*What the exercise asks*
"computer" is the word to look for; copy each line of the listing where it occurs.

*Stored data*
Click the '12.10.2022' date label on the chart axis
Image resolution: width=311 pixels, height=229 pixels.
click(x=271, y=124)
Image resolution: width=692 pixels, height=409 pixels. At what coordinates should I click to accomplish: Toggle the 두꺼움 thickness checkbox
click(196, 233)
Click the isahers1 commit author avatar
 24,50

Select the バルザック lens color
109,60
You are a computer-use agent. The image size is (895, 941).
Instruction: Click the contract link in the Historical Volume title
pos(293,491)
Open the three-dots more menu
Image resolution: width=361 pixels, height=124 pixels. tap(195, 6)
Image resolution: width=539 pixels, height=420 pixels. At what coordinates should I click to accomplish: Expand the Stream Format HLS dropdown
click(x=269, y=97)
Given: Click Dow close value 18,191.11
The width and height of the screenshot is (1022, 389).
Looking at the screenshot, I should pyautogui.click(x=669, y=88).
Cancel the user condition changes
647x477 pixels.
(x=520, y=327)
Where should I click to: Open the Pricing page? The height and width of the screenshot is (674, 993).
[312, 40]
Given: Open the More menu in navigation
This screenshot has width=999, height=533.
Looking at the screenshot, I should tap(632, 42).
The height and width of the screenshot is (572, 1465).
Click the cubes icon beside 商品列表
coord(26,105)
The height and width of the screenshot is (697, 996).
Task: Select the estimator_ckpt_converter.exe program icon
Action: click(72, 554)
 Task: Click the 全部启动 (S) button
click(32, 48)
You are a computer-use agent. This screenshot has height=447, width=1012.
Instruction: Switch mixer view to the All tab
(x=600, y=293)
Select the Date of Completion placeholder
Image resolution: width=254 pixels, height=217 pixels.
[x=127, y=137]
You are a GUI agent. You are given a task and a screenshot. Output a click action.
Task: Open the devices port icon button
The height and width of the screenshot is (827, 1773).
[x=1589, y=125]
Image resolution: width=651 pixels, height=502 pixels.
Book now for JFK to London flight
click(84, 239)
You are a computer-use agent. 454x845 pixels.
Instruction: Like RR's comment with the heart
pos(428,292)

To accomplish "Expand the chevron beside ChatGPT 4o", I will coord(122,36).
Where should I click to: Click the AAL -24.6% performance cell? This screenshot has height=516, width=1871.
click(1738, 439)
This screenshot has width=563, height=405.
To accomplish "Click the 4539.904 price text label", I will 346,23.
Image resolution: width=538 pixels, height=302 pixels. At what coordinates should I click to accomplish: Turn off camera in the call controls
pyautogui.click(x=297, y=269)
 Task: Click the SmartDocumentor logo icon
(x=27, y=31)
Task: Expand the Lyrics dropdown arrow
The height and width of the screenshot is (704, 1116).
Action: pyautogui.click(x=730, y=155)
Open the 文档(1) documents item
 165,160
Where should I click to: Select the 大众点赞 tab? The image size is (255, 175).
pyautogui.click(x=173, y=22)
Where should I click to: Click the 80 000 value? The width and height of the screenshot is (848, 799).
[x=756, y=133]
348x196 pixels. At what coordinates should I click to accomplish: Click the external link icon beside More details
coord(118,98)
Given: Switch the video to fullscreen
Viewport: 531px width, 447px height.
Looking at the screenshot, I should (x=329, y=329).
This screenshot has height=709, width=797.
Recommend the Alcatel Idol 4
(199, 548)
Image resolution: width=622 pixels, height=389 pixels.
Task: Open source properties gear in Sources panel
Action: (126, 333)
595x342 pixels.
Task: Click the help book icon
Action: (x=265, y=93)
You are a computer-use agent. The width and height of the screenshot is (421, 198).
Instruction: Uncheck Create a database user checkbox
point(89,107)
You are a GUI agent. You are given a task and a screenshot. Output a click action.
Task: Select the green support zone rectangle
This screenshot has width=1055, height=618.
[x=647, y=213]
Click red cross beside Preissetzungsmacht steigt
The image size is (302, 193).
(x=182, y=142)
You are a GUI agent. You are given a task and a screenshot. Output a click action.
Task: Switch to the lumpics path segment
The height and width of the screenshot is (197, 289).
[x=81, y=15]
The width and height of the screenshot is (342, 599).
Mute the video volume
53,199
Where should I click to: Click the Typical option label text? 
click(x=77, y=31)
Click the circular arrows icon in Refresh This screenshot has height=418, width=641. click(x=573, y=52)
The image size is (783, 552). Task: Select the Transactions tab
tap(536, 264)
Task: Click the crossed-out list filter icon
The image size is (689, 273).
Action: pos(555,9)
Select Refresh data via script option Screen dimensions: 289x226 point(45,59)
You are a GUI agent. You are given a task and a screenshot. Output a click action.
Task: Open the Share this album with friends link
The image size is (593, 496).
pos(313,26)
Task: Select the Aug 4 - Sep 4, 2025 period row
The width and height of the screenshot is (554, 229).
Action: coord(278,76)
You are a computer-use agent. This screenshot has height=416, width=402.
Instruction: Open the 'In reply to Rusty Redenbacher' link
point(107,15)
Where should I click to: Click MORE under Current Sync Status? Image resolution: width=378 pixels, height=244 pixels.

*Written answer*
You are a computer-use agent. The image size is (895, 941).
You are a computer-use agent. This screenshot has height=447, width=1012.
You are a computer-use agent. 454x845 pixels.
You are a computer-use agent. The width and height of the screenshot is (421, 198).
You are a computer-use agent. This screenshot has height=416, width=402.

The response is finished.